● Directions for this task: Please copy each line of the records below that includes the word "computer".

Extracted information START

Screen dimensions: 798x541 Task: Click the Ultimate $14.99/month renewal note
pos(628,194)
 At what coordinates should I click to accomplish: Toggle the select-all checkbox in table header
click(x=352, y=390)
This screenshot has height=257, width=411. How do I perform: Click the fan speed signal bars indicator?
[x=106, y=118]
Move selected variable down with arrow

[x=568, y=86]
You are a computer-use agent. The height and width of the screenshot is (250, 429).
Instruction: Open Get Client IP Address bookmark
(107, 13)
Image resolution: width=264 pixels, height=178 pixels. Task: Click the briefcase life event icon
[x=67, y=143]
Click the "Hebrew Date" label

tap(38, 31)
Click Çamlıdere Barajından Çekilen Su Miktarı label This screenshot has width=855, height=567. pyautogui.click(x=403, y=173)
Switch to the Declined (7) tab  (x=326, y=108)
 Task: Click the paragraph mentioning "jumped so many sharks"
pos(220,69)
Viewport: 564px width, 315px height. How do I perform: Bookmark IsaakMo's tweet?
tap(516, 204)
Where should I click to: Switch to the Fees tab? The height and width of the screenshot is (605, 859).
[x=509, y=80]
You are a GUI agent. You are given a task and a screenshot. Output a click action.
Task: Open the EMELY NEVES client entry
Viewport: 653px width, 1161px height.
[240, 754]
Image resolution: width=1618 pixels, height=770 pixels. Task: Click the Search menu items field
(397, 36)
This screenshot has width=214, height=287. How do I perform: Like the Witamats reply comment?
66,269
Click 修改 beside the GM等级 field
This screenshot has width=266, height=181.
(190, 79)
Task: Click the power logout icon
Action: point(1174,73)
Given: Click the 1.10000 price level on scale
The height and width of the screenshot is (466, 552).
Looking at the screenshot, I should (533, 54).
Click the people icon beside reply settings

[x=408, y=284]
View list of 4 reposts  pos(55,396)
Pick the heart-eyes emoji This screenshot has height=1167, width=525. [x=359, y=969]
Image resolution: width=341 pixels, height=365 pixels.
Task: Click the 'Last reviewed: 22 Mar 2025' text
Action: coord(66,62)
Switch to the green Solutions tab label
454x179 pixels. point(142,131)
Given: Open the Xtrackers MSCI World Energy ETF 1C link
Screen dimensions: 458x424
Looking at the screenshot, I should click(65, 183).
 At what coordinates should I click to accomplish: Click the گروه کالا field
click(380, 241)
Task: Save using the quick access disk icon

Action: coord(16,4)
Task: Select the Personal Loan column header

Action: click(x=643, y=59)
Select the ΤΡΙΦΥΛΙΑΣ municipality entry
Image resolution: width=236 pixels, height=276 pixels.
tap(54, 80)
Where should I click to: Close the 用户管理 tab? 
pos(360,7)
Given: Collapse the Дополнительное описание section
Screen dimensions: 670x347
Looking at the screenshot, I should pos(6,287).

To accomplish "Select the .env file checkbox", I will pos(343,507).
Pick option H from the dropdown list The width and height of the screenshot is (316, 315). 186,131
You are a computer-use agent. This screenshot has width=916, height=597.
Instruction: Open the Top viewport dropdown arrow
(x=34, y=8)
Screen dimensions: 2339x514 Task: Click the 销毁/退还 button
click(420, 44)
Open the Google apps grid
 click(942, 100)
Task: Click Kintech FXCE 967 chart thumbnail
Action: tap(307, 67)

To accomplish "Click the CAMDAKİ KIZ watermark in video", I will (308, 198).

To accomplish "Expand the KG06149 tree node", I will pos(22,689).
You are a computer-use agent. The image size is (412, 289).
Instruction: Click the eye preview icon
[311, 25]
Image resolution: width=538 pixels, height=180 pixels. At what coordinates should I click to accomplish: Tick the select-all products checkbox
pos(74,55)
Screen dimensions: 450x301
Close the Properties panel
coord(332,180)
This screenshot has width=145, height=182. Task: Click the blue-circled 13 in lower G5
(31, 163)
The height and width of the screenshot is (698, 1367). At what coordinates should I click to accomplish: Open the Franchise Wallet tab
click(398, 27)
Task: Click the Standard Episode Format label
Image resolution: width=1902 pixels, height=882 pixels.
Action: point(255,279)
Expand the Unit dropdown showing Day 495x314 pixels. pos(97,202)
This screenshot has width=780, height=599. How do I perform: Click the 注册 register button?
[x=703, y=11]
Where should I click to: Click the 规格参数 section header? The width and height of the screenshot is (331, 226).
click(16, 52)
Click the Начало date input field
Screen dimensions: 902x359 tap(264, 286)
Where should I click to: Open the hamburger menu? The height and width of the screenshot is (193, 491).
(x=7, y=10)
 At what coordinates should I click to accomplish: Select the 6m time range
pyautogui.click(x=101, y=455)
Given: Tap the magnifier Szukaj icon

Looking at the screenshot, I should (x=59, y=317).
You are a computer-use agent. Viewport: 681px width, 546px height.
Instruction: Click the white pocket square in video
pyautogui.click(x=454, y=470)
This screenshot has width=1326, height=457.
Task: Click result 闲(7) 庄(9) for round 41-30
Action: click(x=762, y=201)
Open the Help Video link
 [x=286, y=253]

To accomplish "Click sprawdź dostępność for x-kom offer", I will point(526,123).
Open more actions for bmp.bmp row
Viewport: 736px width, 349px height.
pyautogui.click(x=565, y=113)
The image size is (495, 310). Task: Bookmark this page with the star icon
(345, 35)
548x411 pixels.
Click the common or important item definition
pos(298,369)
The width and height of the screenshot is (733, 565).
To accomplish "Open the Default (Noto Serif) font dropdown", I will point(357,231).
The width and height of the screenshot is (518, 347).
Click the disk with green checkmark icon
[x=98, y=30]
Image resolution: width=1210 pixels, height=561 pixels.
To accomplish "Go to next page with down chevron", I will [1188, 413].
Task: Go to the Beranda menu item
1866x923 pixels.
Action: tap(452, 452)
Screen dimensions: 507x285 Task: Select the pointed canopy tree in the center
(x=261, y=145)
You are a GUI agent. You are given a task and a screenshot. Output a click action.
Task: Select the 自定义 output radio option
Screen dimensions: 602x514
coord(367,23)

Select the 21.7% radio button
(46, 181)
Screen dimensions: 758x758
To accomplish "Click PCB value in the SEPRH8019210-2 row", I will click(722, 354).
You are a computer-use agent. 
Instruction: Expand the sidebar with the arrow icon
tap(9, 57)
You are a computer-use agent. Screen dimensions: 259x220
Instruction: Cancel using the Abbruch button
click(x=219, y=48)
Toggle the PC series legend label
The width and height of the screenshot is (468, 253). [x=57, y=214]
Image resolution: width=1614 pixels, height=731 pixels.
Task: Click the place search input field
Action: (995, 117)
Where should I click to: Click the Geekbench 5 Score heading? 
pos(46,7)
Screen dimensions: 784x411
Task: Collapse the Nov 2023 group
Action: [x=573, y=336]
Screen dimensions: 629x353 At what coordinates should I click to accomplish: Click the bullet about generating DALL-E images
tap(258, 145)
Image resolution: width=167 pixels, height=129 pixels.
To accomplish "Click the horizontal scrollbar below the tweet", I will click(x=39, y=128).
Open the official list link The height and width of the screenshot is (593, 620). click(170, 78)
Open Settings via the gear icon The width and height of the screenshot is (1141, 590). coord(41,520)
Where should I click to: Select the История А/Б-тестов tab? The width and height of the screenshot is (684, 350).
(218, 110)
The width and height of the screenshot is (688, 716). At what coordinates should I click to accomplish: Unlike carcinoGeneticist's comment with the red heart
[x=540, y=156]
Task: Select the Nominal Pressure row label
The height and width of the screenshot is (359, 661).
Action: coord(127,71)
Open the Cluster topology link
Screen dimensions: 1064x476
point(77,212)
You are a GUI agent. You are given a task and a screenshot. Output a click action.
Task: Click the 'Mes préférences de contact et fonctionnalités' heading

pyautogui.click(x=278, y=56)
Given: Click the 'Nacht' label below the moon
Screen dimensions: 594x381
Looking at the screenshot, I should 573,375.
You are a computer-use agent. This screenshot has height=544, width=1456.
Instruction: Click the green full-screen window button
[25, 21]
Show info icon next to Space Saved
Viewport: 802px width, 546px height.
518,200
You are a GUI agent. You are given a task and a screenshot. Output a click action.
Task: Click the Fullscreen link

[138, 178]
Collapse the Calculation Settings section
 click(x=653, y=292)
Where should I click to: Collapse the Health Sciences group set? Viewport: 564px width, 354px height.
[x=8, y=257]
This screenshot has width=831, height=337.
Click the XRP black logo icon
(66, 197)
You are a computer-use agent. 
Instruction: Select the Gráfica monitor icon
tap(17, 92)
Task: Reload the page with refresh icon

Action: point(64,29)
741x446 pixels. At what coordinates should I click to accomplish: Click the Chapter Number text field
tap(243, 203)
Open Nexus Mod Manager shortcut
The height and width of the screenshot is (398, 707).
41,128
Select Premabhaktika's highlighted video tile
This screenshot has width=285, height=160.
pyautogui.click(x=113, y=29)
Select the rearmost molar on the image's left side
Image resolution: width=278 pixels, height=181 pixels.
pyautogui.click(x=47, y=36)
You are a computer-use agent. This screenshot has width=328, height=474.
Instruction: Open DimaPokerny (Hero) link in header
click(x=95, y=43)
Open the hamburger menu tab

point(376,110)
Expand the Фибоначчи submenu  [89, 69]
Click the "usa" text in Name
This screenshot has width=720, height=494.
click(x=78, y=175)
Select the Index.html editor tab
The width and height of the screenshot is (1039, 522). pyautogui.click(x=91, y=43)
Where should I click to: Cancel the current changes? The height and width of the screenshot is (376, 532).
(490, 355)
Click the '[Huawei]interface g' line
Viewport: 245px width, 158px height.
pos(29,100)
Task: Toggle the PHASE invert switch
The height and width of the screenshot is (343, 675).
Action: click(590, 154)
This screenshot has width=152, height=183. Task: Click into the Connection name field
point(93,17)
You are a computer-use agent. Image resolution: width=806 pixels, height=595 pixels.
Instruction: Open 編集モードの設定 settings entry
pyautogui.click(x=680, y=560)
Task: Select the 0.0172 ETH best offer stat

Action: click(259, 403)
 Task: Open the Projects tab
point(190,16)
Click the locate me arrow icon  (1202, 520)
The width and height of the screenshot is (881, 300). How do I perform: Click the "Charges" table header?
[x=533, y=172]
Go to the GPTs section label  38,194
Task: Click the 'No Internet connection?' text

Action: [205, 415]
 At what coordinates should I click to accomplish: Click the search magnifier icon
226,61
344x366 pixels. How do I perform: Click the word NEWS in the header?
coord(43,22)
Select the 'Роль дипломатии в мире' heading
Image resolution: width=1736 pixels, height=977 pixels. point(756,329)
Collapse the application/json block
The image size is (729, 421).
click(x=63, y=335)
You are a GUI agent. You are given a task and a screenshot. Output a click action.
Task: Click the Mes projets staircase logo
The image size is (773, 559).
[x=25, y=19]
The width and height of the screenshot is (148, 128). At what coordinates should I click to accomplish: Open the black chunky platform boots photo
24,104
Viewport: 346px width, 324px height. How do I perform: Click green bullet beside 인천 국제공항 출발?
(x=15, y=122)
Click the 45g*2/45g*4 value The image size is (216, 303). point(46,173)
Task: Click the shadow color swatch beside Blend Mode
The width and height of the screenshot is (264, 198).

Extracted information END

● Solution to this task:
You are a computer-use agent. The height and width of the screenshot is (250, 429).
You are a computer-use agent. This screenshot has width=916, height=597.
You are a computer-use agent. The image size is (412, 289).
You are a computer-use agent. Viewport: 681px width, 546px height.
You are a computer-use agent. 
You are a computer-use agent. Screen dimensions: 259x220
You are a computer-use agent. This screenshot has height=544, width=1456.
You are a computer-use agent. 
You are a computer-use agent. This screenshot has width=328, height=474.
You are a computer-use agent. Image resolution: width=806 pixels, height=595 pixels.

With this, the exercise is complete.